* [PAGE EXCERPT]:
+ + + +

EX-8.1 3 a14-16537_1ex8d1.htm EX-8.1

Exhibit 8.1

 

[Godfrey & Kahn, S.C. Letterhead]

 

July 8, 2014

 

First Business Financial Services, Inc.

401 Charmany Drive

Madison, Wisconsin 53719

 

Ladies and Gentlemen:

 

We have acted as counsel to First Business Financial Services, Inc., a Wisconsin corporation (“First Business”), in connection with the preparation and execution of the Agreement and Plan of Merger (the “Agreement”), dated as of May 22, 2014, by and among First Business, AGI Acquisition Corp., a Delaware corporation and a wholly owned subsidiary of First Business (“Merger Sub”), and Aslin Group, Inc., a Delaware corporation (“Aslin Group”).  Pursuant to the Agreement, Merger Sub will merge with and into Aslin Group, with Aslin Group as the surviving corporation (the “First Merger”).  Immediately after the First Merger, Aslin Group will merge into First Business, with First Business as the surviving corporation (the “Second Merger,” and together with the First Merger, the “Mergers”).  The Mergers and certain other matters contemplated by the Agreement are described in the Registration Statement on Form S-4 (the “Registration Statement”) of First Business, which includes the proxy statement/prospectus relating to the Mergers (the “Proxy Statement/Prospectus”).

 

At your request, we have examined the form of Registration Statement to be filed with the U.S. Securities and Exchange Commission, including the Proxy Statement/Prospectus that forms a part thereof, in connection with the issuance of shares of First Business common stock and cash to the stockholders of Aslin Group in exchange for their shares of Aslin Group common stock in the First Merger.

 

You have requested our opinion regarding the material United States federal income tax matters described in the Registration Statement under the section “Material United States Federal Income Tax Consequences of the Merger.”

 

In rendering our opinion, we have reviewed (without any independent investigation) the Agreement, the Registration Statement, the certificates of the parties to the Mergers, and such other documents as we have deemed necessary or appropriate.  We have relied upon the truth and accuracy at all relevant times of the facts, statements, covenants, representations, and warranties contained in the Agreement, the Registration Statement, and the certificates.

 



 

In connection with rendering this opinion, we have assumed (and are relying thereon, without any independent investigation or review thereof):

 

·                  that the Mergers will be consummated in accordance with the Agreement and the certificates of the parties to the Mergers and without breach or waiver of any material provision thereof;

 

·                  the genuineness of all signatures and the authenticity of original documents submitted to us, the conformity to the originals of documents submitted to us as copies, and the due and valid execution and delivery of all such documents where due execution and delivery are a prerequisite to the effectiveness thereof; and

 

·                  the accuracy of any representation or statement made “to the knowledge of” or similarly qualified without such qualification.

+ + + +

* [RECORDED DATA]:

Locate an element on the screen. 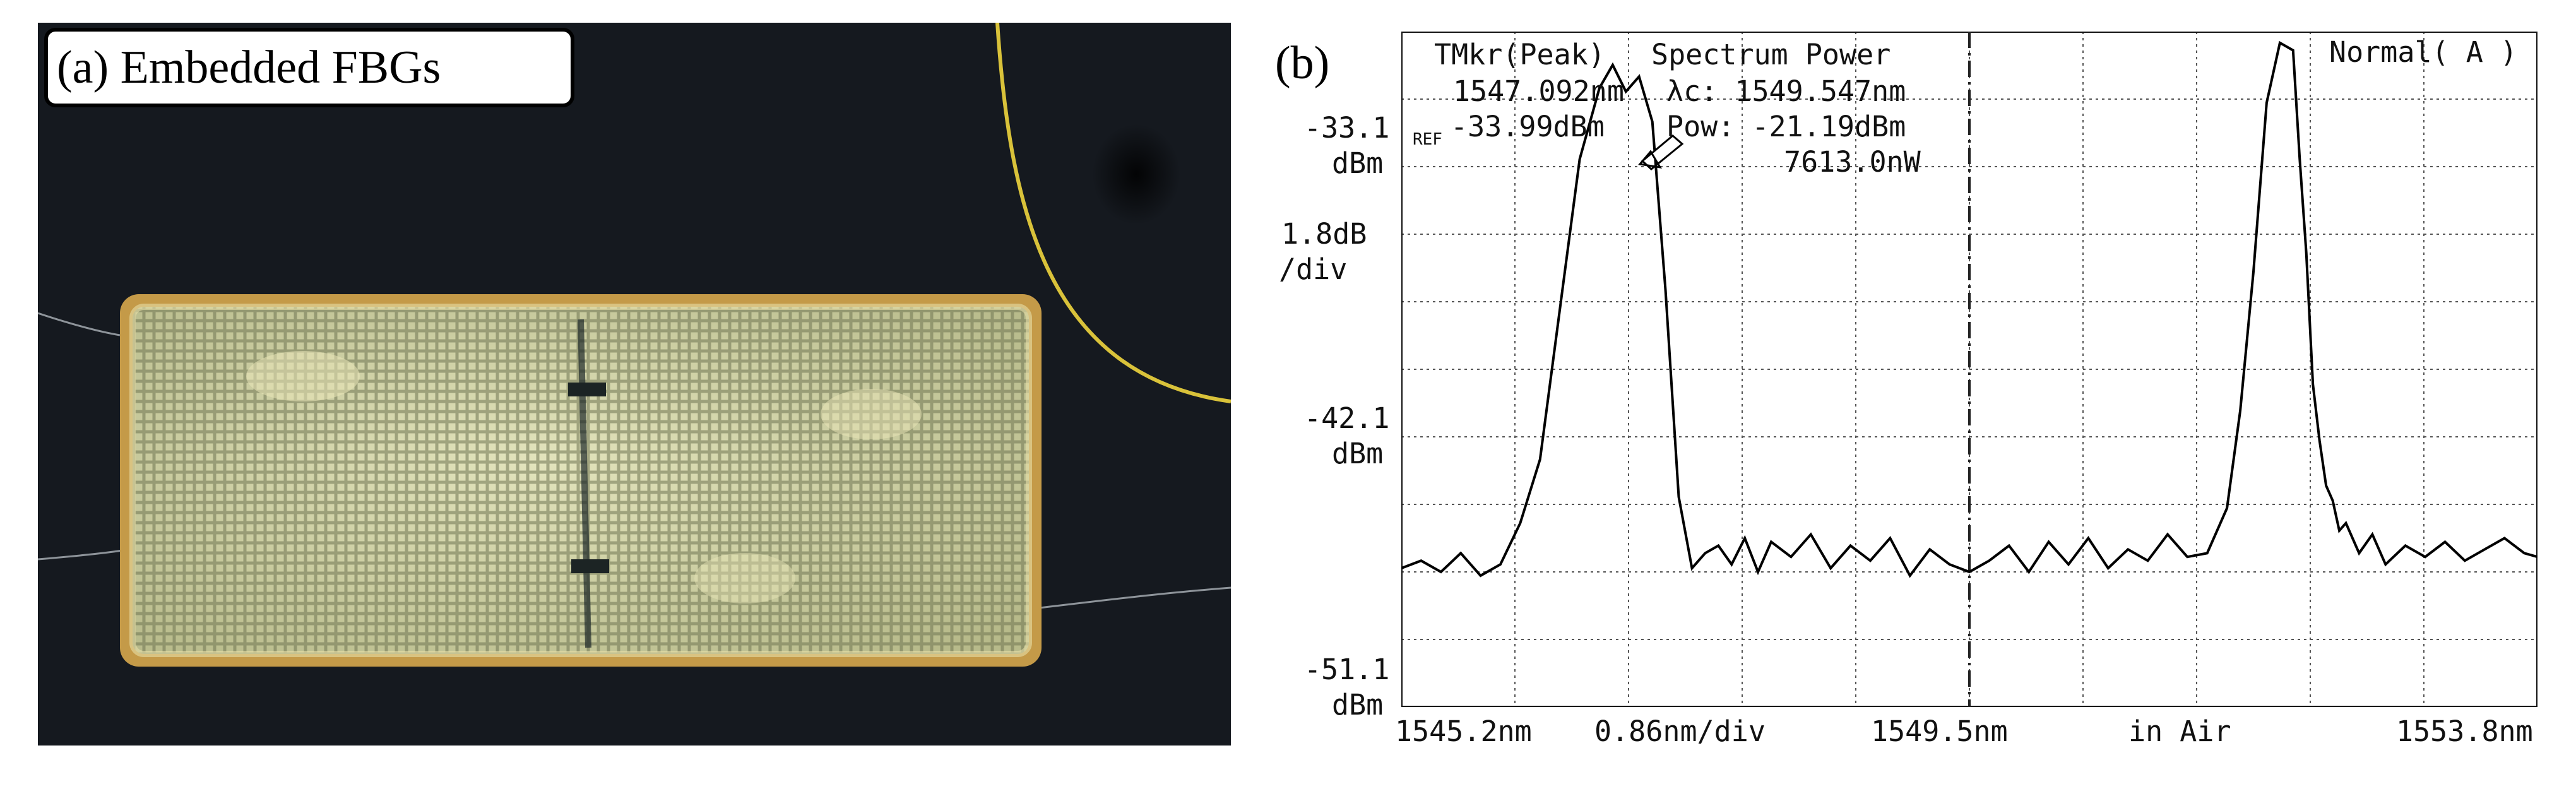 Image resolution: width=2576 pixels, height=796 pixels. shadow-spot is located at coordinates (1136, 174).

+ + + +

* [WHAT YOU WILL DO]:
a) From the tax opinion letter, reproduce the passage that begins at the words "In rendering our" and stops after the words "and the certificates.".
b) According to the tax opinion letter, as of what date is the Agreement and Plan of Merger dated?

* [SOLUTIONS TO THE EXERCISE]:
a)
In rendering our opinion, we have reviewed (without any independent investigation) the Agreement, the Registration Statement, the certificates of the parties to the Mergers, and such other documents as we have deemed necessary or appropriate.  We have relied upon the truth and accuracy at all relevant times of the facts, statements, covenants, representations, and warranties contained in the Agreement, the Registration Statement, and the certificates.

b) May 22, 2014